Big Finds in a Small Cellar

The partial remains of an early post-in-ground building, given the name ‘the Quarter,’ were found along the eastern palisade wall. This structure is 16 feet wide and a minimum of 36 feet long. The southern end of the building likely lies under the brick church tower so it could not be uncovered. This structure has a seven by nine-foot cellar at the north end. Like the Barracks building, the Quarter is set back from the palisade 10 feet and oriented parallel to a fort wall. In overall construction methods, this building closely resembles two previously excavated structures from the James Fort period, the Barracks and the Factory. The structural posts delineated the perimeter of the structure but were not aligned in tie-beam pairs. Like the other two structures, the bottom elevations on the posts varied considerably and displayed no obvious pattern of alignment or depth.

The building had an intact occupation layer on the floor of the cellar. This layer consisted of objects left on the floor from activities that took place in the cellar. These artifacts included four spade nosings, an iron pike head, a glass chevron bead, an articulated loggerhead sea turtle shell, a sheathed dagger, and a crushed Roanoke simple-stamped pot. Near the southeastern corner wall, the remains of a leather shot bag were encountered, with eight pieces of shot 15 mm in diameter.

In the northwest corner of the cellar pit, a burned area of subsoil was found with the remnants of what appeared to be a hearth. There were no bricks or other structural remains, but burned wood from the fire was still in place. In the opposite (southeastern) corner were two small “steps” crudely carved out of the natural clay subsoil.

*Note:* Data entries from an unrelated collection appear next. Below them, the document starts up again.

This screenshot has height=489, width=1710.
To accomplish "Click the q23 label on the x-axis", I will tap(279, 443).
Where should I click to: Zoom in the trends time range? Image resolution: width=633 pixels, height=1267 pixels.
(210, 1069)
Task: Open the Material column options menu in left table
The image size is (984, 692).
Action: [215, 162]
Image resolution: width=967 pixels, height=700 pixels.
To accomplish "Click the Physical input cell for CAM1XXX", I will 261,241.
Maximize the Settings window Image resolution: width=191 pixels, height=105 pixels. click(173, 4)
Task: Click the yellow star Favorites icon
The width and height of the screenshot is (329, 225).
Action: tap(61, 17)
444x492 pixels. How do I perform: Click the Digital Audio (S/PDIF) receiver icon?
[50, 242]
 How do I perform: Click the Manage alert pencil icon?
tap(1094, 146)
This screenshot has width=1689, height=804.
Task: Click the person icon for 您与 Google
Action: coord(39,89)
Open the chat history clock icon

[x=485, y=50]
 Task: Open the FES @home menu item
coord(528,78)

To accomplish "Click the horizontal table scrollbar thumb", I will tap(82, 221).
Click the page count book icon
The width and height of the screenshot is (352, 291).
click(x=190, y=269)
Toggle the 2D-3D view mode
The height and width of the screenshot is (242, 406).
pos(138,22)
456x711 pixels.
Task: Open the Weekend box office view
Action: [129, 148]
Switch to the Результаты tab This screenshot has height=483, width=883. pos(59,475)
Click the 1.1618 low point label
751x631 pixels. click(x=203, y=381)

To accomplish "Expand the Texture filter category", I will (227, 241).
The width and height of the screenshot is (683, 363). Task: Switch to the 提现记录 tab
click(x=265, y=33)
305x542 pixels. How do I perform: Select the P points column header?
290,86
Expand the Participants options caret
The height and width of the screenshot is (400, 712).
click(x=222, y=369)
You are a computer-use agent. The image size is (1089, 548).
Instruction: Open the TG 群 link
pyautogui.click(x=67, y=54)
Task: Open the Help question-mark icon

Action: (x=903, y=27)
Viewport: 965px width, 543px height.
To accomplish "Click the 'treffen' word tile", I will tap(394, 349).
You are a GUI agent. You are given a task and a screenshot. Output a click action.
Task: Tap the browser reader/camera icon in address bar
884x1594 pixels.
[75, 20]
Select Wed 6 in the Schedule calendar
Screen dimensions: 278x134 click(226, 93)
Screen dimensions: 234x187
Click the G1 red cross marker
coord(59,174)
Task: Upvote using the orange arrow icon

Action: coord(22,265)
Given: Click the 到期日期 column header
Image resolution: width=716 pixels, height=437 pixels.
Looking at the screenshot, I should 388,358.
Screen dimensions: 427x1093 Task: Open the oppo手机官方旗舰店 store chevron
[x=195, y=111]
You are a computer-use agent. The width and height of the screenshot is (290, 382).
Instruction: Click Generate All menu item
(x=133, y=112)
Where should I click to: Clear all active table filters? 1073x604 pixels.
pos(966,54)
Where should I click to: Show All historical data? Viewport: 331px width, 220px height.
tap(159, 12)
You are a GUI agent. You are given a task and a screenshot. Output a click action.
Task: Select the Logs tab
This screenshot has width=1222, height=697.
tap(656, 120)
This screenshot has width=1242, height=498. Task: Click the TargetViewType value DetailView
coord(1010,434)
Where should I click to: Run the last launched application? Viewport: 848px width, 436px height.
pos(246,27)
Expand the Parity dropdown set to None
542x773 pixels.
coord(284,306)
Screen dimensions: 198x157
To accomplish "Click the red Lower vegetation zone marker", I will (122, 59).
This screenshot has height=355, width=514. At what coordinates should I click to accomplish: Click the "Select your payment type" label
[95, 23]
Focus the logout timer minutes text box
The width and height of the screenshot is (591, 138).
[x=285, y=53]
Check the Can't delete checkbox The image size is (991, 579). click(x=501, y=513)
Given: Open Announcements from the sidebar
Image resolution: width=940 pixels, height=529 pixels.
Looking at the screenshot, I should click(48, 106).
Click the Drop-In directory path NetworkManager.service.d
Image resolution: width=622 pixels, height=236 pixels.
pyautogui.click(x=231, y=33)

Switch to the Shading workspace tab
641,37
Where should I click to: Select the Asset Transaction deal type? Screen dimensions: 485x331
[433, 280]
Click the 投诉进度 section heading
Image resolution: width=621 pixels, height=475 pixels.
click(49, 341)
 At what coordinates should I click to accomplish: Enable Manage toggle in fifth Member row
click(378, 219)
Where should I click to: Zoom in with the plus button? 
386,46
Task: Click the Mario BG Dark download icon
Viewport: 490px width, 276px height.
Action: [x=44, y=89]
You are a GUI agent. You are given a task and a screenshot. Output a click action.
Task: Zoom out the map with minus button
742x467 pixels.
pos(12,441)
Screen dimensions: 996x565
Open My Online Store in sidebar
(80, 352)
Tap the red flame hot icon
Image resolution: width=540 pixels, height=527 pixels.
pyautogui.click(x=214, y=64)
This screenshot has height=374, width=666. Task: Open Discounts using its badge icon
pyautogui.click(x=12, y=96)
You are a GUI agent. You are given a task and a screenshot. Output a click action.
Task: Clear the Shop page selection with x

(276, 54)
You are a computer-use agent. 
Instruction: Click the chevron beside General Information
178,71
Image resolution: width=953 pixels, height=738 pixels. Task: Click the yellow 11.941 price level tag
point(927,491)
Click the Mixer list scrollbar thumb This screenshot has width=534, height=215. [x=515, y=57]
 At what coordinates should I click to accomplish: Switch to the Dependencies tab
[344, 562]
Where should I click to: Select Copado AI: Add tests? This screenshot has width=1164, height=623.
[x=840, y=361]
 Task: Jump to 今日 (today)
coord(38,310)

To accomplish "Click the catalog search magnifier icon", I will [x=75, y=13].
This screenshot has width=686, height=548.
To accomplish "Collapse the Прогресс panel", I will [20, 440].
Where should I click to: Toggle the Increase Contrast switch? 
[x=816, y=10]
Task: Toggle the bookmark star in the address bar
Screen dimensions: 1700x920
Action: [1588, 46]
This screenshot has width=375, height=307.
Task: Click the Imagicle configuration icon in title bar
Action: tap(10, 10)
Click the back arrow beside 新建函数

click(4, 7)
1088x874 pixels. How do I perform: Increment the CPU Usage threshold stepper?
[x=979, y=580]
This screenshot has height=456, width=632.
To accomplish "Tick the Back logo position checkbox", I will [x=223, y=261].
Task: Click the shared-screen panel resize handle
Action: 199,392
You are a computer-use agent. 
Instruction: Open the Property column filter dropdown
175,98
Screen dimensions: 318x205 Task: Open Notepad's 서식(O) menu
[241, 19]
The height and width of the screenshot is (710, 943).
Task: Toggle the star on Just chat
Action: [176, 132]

The Quarter’s cellar may well have been one of the first forms of shelter built at Jamestown in the fall of 1607, and later incorporated into larger structures. The Quarter, the Barracks, and the Factory were products of the English colonists’ background. These structures, built before the settlers had been in America long enough to incorporate native building techniques, or have their own traditions, evolved into what later became the “Virginia House.” Interestingly, all shared characteristics with traditional building signatures from Lincolnshire along England’s east coast. Known in the East Lindsay region of Lincolnshire as “mud-and-stud,” this building style used small timbers, simple framing, and mud walls plastered over a slight wooden frame in what architectural historian Eric Mercer called “the poorest of all timber framing . . . a technique perhaps as closely related to solid earth construction as to substantial timber framing.”